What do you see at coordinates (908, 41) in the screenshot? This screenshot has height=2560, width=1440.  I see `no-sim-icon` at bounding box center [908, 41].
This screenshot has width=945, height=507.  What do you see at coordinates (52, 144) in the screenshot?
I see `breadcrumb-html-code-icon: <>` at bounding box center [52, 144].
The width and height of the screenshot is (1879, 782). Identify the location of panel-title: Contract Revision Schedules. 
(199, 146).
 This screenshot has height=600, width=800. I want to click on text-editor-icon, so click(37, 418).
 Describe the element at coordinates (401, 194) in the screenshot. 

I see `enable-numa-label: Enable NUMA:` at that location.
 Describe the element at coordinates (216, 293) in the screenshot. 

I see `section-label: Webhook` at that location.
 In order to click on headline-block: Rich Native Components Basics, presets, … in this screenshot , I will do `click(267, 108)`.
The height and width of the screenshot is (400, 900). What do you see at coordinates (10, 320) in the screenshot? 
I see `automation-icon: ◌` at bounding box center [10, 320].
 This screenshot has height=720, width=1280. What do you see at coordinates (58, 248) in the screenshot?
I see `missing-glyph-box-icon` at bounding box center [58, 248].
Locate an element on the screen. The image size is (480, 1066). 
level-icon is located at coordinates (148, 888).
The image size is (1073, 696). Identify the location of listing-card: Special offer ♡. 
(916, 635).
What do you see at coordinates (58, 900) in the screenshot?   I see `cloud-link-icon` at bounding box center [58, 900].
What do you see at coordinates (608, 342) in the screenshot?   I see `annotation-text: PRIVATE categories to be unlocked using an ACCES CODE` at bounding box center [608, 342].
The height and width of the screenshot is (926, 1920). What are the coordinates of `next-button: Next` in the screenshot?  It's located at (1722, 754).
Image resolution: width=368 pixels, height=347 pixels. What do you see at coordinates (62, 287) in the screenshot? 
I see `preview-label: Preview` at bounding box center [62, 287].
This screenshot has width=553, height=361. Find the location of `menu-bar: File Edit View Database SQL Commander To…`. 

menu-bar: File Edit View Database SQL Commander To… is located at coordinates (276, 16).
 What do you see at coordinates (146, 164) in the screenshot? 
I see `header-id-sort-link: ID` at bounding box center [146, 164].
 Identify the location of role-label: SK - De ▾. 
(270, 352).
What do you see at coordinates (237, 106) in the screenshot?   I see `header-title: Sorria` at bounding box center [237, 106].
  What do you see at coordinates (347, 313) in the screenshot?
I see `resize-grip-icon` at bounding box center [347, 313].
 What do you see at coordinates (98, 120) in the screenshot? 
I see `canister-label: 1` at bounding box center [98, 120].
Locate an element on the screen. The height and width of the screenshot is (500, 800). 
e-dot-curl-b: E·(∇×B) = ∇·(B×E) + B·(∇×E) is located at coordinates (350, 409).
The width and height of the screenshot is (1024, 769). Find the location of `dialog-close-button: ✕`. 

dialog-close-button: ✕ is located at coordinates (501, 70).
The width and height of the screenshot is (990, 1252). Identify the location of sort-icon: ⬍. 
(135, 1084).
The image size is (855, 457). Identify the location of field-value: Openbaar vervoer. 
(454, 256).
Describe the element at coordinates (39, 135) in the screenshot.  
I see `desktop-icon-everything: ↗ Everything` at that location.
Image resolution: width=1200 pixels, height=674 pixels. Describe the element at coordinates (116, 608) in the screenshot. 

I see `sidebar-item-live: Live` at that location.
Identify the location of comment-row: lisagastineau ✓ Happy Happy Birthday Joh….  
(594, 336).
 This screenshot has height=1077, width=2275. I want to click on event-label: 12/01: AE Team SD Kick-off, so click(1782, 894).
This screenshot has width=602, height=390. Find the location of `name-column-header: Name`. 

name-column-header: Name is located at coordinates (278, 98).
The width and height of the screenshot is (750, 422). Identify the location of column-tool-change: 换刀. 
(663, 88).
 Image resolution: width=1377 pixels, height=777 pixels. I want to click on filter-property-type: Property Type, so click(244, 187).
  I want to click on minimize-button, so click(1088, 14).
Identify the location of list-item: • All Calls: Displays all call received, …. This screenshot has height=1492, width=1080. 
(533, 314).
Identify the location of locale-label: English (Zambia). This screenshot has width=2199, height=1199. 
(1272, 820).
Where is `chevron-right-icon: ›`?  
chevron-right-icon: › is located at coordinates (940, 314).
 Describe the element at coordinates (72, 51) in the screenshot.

▶ [Your assignment] Write all of the records out again, swapping every "Identify the location of" for "Give the location of" and leaving everything else unchanged.

▶ [Task response]
What do you see at coordinates (908, 41) in the screenshot? This screenshot has height=2560, width=1440.  I see `no-sim-icon` at bounding box center [908, 41].
This screenshot has width=945, height=507.  What do you see at coordinates (52, 144) in the screenshot?
I see `breadcrumb-html-code-icon: <>` at bounding box center [52, 144].
The width and height of the screenshot is (1879, 782). Give the location of panel-title: Contract Revision Schedules. 
(199, 146).
 This screenshot has height=600, width=800. I want to click on text-editor-icon, so click(37, 418).
 Describe the element at coordinates (401, 194) in the screenshot. 

I see `enable-numa-label: Enable NUMA:` at that location.
 Describe the element at coordinates (216, 293) in the screenshot. 

I see `section-label: Webhook` at that location.
 In order to click on headline-block: Rich Native Components Basics, presets, … in this screenshot , I will do `click(267, 108)`.
The height and width of the screenshot is (400, 900). What do you see at coordinates (10, 320) in the screenshot? 
I see `automation-icon: ◌` at bounding box center [10, 320].
 This screenshot has height=720, width=1280. What do you see at coordinates (58, 248) in the screenshot?
I see `missing-glyph-box-icon` at bounding box center [58, 248].
Locate an element on the screen. The image size is (480, 1066). 
level-icon is located at coordinates (148, 888).
The image size is (1073, 696). Give the location of listing-card: Special offer ♡. 
(916, 635).
What do you see at coordinates (58, 900) in the screenshot?   I see `cloud-link-icon` at bounding box center [58, 900].
What do you see at coordinates (608, 342) in the screenshot?   I see `annotation-text: PRIVATE categories to be unlocked using an ACCES CODE` at bounding box center [608, 342].
The height and width of the screenshot is (926, 1920). What are the coordinates of `next-button: Next` in the screenshot?  It's located at (1722, 754).
Image resolution: width=368 pixels, height=347 pixels. What do you see at coordinates (62, 287) in the screenshot? 
I see `preview-label: Preview` at bounding box center [62, 287].
This screenshot has width=553, height=361. Find the location of `menu-bar: File Edit View Database SQL Commander To…`. 

menu-bar: File Edit View Database SQL Commander To… is located at coordinates (276, 16).
 What do you see at coordinates (146, 164) in the screenshot? 
I see `header-id-sort-link: ID` at bounding box center [146, 164].
 Give the location of role-label: SK - De ▾. 
(270, 352).
What do you see at coordinates (237, 106) in the screenshot?   I see `header-title: Sorria` at bounding box center [237, 106].
  What do you see at coordinates (347, 313) in the screenshot?
I see `resize-grip-icon` at bounding box center [347, 313].
 What do you see at coordinates (98, 120) in the screenshot? 
I see `canister-label: 1` at bounding box center [98, 120].
Locate an element on the screen. The height and width of the screenshot is (500, 800). 
e-dot-curl-b: E·(∇×B) = ∇·(B×E) + B·(∇×E) is located at coordinates (350, 409).
The width and height of the screenshot is (1024, 769). Find the location of `dialog-close-button: ✕`. 

dialog-close-button: ✕ is located at coordinates (501, 70).
The width and height of the screenshot is (990, 1252). Give the location of sort-icon: ⬍. 
(135, 1084).
The image size is (855, 457). Give the location of field-value: Openbaar vervoer. 
(454, 256).
Describe the element at coordinates (39, 135) in the screenshot.  
I see `desktop-icon-everything: ↗ Everything` at that location.
Image resolution: width=1200 pixels, height=674 pixels. Describe the element at coordinates (116, 608) in the screenshot. 

I see `sidebar-item-live: Live` at that location.
Give the location of comment-row: lisagastineau ✓ Happy Happy Birthday Joh….  
(594, 336).
 This screenshot has height=1077, width=2275. I want to click on event-label: 12/01: AE Team SD Kick-off, so click(1782, 894).
This screenshot has width=602, height=390. Find the location of `name-column-header: Name`. 

name-column-header: Name is located at coordinates (278, 98).
The width and height of the screenshot is (750, 422). Give the location of column-tool-change: 换刀. 
(663, 88).
 Image resolution: width=1377 pixels, height=777 pixels. I want to click on filter-property-type: Property Type, so click(244, 187).
  I want to click on minimize-button, so click(1088, 14).
Give the location of list-item: • All Calls: Displays all call received, …. This screenshot has height=1492, width=1080. 
(533, 314).
Give the location of locale-label: English (Zambia). This screenshot has width=2199, height=1199. 
(1272, 820).
Where is `chevron-right-icon: ›`?  
chevron-right-icon: › is located at coordinates (940, 314).
 Describe the element at coordinates (72, 51) in the screenshot.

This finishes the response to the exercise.